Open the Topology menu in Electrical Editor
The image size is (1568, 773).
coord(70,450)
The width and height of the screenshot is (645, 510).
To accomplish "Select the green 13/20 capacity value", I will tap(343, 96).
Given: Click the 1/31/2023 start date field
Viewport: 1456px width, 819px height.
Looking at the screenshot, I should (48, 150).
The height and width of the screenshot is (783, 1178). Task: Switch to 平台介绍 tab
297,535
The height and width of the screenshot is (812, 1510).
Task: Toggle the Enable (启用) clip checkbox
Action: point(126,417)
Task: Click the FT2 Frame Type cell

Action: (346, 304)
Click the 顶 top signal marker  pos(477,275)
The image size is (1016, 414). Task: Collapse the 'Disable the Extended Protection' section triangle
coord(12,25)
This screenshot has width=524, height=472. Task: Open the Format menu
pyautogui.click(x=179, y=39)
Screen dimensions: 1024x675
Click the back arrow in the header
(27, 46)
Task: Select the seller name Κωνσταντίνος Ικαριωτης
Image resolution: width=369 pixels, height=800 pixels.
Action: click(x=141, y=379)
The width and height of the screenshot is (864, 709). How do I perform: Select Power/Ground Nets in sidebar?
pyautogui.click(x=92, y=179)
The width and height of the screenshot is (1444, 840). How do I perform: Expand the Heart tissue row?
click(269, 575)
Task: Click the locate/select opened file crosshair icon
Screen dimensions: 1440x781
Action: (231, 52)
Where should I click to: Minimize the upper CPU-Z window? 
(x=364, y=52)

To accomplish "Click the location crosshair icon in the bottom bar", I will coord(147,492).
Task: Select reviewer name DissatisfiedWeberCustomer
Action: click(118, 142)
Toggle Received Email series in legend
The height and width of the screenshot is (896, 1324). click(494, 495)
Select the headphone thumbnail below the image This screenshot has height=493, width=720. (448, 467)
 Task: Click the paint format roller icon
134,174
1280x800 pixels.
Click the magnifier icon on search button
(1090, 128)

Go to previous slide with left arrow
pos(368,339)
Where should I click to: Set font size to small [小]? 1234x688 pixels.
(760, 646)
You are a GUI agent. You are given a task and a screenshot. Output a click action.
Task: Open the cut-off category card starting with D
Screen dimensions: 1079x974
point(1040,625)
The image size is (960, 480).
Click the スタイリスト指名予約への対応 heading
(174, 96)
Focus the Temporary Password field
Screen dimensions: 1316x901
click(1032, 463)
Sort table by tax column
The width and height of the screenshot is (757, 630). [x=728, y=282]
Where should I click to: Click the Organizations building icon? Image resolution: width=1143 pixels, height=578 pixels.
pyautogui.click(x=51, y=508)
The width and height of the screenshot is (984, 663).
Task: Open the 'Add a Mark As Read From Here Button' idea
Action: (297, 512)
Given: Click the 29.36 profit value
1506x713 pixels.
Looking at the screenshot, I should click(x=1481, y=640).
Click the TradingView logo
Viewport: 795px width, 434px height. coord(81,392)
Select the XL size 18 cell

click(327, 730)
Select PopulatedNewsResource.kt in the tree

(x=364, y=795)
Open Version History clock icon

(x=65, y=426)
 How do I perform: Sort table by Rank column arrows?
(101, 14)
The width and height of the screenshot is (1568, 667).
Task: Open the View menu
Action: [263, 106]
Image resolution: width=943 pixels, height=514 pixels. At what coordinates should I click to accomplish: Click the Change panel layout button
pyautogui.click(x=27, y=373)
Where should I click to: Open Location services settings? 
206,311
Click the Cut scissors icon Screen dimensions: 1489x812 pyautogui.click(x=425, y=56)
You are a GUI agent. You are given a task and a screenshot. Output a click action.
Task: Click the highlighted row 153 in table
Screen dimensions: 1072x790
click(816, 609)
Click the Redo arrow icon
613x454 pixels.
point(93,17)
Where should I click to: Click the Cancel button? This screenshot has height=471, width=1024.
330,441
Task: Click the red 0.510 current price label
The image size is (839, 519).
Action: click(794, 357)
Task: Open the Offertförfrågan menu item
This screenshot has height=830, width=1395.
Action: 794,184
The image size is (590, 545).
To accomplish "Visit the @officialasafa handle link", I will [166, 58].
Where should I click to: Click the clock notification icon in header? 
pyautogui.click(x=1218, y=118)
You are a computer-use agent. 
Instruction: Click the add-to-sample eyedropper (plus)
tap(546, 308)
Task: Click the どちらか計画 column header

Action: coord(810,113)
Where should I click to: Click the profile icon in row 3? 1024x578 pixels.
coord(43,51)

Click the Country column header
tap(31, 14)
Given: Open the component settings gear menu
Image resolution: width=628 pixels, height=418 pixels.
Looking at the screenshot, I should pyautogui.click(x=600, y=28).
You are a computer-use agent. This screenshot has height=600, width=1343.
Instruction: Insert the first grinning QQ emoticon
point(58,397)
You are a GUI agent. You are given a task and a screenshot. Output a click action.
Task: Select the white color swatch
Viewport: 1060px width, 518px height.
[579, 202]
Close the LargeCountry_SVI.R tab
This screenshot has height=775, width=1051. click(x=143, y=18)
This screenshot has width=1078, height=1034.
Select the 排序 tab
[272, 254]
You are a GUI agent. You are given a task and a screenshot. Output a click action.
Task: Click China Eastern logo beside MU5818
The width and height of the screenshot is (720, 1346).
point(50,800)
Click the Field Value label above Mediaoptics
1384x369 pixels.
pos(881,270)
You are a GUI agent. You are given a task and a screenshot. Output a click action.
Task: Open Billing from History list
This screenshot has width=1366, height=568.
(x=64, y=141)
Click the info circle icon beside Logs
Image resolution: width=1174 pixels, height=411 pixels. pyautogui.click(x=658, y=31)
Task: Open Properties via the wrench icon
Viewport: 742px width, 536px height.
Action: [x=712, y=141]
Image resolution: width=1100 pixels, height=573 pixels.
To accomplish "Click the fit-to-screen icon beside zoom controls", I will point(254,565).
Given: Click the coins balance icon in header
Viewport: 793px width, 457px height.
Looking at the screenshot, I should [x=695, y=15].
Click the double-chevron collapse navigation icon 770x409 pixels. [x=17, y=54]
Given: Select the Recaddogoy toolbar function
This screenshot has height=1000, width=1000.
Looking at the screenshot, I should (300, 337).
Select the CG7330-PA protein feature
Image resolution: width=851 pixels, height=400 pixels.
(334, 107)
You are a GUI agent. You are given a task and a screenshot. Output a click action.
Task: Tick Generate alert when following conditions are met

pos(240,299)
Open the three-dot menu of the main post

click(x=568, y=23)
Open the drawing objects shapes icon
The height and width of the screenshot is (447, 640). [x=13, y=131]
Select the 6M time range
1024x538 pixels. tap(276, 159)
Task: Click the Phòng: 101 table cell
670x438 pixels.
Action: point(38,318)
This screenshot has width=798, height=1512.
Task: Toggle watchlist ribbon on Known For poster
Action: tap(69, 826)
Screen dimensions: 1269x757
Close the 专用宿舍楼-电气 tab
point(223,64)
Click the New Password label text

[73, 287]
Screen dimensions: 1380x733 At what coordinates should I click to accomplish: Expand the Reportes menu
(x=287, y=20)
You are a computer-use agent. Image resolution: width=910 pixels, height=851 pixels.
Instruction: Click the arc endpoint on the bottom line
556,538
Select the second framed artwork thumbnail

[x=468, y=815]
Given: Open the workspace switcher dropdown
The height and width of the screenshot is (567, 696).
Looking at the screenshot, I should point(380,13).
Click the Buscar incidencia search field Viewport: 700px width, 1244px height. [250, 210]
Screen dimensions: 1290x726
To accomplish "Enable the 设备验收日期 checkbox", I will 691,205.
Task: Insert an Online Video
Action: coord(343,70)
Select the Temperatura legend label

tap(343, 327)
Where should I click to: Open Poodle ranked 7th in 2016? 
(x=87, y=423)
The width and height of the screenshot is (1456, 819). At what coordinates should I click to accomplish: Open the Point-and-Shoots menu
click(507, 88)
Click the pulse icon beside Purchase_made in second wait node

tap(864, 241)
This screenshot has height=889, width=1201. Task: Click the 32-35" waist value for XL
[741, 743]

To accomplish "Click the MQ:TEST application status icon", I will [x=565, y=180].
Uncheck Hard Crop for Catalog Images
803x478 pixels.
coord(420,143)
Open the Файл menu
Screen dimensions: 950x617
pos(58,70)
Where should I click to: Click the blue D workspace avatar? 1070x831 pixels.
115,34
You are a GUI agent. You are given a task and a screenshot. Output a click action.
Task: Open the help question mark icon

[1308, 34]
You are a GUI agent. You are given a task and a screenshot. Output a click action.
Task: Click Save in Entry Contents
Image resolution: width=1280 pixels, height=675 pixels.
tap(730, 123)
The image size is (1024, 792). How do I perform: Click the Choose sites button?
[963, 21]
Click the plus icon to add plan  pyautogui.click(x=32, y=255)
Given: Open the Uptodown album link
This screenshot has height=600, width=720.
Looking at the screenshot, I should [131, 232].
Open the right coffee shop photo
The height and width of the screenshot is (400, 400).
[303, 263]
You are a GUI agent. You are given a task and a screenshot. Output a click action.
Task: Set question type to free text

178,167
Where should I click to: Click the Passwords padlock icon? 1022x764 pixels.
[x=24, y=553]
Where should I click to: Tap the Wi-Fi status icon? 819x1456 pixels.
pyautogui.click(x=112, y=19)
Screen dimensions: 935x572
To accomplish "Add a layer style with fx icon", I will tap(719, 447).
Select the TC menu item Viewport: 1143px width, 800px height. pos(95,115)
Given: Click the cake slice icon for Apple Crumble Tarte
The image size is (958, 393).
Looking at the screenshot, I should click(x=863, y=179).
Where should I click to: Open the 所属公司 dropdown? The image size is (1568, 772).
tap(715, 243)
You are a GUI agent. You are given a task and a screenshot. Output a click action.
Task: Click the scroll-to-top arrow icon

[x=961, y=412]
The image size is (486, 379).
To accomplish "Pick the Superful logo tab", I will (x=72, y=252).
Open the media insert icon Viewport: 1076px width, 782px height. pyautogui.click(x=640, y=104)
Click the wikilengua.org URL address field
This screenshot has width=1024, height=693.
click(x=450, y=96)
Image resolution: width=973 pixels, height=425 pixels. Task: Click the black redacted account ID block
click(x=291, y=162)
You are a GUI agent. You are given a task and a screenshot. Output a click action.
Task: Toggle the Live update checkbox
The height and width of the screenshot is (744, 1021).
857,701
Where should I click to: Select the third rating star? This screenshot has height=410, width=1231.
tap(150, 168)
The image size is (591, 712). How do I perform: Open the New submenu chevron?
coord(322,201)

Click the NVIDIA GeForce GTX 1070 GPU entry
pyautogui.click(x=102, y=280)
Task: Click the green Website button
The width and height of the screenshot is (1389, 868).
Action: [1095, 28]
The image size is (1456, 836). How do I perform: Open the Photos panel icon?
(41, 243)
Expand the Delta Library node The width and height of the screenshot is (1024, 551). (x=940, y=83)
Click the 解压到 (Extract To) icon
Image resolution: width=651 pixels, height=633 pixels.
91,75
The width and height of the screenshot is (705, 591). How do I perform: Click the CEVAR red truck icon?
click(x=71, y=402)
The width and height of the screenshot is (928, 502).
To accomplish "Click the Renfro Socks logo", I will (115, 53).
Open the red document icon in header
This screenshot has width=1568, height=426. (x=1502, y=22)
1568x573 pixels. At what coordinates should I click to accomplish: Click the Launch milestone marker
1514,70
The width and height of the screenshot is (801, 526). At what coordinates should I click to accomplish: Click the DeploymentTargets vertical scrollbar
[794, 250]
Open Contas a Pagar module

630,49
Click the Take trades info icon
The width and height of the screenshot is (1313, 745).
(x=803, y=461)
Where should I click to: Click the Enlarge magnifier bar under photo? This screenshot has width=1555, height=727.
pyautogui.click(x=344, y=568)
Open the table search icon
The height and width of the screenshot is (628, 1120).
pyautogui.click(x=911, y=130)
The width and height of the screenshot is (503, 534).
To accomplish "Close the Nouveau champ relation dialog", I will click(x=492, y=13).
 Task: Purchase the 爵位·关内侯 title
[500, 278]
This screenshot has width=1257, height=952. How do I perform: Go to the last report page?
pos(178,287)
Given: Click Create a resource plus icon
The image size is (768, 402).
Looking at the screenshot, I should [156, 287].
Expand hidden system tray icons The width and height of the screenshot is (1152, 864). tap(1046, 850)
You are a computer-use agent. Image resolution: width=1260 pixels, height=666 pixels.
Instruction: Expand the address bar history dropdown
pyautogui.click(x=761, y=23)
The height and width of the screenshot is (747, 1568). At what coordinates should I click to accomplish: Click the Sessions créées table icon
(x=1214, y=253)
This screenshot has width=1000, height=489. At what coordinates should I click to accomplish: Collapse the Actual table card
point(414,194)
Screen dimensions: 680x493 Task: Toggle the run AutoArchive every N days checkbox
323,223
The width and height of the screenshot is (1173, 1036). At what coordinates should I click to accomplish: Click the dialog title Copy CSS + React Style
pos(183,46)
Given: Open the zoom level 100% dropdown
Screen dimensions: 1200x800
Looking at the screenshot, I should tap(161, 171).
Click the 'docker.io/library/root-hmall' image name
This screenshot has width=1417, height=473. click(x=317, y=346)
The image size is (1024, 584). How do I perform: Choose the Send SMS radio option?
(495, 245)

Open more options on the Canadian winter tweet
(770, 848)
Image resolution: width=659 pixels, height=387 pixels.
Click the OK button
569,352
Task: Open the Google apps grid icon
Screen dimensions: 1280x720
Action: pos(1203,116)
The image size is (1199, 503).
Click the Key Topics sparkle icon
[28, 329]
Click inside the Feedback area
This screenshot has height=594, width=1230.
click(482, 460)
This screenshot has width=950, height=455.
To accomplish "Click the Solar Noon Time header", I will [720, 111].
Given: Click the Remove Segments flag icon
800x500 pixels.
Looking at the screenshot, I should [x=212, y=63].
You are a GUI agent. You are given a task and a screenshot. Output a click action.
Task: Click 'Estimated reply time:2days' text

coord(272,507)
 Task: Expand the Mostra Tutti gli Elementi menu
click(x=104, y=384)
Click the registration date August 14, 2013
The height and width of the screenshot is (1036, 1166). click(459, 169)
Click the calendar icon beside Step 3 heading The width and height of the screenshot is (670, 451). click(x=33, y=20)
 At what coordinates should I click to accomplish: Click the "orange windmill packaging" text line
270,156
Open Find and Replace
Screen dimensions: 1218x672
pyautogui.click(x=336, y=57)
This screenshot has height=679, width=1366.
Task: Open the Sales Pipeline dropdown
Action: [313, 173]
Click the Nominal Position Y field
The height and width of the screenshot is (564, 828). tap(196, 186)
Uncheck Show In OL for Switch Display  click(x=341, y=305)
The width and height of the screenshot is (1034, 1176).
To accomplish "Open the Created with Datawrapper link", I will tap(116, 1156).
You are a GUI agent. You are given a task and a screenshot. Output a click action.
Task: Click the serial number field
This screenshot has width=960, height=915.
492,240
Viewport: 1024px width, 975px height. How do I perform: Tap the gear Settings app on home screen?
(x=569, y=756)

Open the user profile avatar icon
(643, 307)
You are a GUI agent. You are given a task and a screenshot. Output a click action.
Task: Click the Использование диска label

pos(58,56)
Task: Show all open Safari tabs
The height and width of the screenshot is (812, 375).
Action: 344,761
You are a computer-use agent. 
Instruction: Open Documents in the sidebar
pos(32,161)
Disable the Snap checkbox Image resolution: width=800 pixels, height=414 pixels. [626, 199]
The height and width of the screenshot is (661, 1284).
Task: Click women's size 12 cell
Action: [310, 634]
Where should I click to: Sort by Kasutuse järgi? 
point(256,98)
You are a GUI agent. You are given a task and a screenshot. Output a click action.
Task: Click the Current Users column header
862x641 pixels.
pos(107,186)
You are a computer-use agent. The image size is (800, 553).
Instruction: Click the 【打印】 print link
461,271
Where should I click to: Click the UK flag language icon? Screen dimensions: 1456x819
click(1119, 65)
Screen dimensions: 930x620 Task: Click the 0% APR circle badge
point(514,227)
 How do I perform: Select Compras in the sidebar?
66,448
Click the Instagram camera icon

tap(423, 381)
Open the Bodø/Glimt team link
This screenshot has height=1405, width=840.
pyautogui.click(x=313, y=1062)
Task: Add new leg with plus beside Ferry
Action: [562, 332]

• INSTRUCTIONS FOR THE TASK:
In the entries above, find the line holding "670x438 pixels." and the line holding "You are a computer-use agent. Image resolution: width=910"; print both of them and every line between, exactly, and nothing else.

• ANSWER FOR THE TASK:
670x438 pixels.
Action: point(38,318)
This screenshot has width=798, height=1512.
Task: Toggle watchlist ribbon on Known For poster
Action: tap(69, 826)
Screen dimensions: 1269x757
Close the 专用宿舍楼-电气 tab
point(223,64)
Click the New Password label text

[73, 287]
Screen dimensions: 1380x733 At what coordinates should I click to accomplish: Expand the Reportes menu
(x=287, y=20)
You are a computer-use agent. Image resolution: width=910 pixels, height=851 pixels.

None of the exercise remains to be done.